[Dataset excerpts]
++++
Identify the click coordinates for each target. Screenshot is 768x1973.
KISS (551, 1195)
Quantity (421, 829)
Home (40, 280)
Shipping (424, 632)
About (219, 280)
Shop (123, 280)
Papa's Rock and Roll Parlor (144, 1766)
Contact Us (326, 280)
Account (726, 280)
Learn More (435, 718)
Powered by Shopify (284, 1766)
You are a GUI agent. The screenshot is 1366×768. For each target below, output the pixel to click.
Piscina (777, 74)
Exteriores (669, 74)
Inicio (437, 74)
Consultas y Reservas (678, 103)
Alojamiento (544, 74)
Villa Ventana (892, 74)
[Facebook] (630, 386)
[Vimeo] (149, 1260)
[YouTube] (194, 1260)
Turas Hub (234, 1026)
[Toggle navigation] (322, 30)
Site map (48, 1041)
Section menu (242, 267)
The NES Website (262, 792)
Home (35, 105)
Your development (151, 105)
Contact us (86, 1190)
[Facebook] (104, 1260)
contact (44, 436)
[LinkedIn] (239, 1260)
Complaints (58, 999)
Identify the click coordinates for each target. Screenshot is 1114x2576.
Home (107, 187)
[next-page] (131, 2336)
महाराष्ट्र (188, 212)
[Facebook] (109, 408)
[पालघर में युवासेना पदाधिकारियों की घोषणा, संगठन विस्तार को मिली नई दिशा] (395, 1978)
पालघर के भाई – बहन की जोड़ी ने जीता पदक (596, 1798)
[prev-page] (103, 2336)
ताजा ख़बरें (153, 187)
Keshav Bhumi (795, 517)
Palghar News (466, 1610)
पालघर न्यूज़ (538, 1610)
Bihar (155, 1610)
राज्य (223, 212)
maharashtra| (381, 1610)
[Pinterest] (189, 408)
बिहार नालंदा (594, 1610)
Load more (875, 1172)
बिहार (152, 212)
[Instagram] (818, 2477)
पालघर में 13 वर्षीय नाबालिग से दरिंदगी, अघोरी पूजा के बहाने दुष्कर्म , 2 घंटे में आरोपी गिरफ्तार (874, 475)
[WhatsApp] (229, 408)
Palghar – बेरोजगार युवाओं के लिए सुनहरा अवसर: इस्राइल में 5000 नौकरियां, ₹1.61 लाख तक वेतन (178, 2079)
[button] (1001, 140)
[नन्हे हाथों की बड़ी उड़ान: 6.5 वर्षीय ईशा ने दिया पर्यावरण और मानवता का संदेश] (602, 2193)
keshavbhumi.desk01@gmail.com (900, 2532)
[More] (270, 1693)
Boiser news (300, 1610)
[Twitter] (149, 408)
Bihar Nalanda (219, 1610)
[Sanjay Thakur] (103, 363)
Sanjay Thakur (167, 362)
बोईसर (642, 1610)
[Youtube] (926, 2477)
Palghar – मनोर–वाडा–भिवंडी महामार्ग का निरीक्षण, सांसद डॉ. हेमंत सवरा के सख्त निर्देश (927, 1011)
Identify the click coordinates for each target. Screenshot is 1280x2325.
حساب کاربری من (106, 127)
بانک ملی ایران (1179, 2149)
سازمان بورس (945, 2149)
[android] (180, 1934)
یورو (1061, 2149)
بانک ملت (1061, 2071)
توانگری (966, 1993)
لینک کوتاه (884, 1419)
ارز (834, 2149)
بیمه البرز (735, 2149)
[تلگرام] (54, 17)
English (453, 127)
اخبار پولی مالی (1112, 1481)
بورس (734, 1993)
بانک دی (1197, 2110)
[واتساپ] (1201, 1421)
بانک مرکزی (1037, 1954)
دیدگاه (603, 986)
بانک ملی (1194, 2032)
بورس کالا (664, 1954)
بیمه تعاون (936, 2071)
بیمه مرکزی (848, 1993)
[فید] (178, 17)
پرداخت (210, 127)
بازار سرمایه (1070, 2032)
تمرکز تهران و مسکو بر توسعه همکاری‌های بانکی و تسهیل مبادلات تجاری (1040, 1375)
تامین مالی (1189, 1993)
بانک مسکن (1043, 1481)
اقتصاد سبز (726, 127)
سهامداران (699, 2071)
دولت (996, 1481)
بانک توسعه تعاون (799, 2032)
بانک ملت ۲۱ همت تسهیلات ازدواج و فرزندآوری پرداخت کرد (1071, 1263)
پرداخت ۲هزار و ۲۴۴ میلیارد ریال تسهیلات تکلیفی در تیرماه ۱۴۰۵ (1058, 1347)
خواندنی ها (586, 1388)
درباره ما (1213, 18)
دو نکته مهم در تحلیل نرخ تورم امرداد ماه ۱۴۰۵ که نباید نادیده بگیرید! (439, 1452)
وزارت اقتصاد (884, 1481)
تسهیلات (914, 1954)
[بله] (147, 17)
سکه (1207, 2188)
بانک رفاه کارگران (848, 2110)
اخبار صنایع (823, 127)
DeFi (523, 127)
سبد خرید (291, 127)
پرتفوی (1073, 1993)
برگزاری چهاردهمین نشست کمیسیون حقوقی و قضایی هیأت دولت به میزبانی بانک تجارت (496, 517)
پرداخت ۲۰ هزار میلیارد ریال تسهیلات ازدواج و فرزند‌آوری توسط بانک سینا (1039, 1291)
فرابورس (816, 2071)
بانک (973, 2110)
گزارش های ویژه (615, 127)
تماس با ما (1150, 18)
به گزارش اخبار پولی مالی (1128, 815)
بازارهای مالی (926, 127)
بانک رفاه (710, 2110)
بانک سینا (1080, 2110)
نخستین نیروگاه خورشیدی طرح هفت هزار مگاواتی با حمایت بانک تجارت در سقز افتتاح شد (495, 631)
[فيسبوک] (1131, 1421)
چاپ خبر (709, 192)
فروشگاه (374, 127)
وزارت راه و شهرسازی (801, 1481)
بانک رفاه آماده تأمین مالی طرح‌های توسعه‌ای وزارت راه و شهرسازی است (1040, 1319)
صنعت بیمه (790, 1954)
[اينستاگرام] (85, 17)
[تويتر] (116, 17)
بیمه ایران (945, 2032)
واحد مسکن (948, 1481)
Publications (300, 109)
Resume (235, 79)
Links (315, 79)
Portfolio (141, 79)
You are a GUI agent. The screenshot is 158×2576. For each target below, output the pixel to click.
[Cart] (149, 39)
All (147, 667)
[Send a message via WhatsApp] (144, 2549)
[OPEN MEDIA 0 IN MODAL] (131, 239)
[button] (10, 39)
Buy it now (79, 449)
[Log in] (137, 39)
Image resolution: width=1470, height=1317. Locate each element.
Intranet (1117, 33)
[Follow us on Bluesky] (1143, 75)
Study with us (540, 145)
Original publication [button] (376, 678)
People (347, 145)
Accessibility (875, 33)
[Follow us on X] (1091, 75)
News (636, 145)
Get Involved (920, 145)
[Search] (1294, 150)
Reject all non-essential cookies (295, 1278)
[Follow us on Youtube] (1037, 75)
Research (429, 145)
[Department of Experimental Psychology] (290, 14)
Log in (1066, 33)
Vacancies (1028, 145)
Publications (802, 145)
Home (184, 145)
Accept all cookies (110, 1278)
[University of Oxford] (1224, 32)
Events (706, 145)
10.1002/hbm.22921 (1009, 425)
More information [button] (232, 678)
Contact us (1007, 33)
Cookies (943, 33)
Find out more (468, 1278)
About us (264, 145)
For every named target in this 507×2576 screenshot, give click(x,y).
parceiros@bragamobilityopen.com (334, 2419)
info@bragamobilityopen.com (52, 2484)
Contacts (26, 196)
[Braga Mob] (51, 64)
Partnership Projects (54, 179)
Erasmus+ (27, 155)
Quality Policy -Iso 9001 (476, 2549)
++++
THE TASK ▸
The reply should consist solely of the lines above from the one that has "[button] (10, 39)" through the one that has "[Search] (1294, 150)", reproduced exactly.

TASK OUTPUT ▸
[button] (10, 39)
Buy it now (79, 449)
[Log in] (137, 39)
Image resolution: width=1470, height=1317. Locate each element.
Intranet (1117, 33)
[Follow us on Bluesky] (1143, 75)
Study with us (540, 145)
Original publication [button] (376, 678)
People (347, 145)
Accessibility (875, 33)
[Follow us on X] (1091, 75)
News (636, 145)
Get Involved (920, 145)
[Search] (1294, 150)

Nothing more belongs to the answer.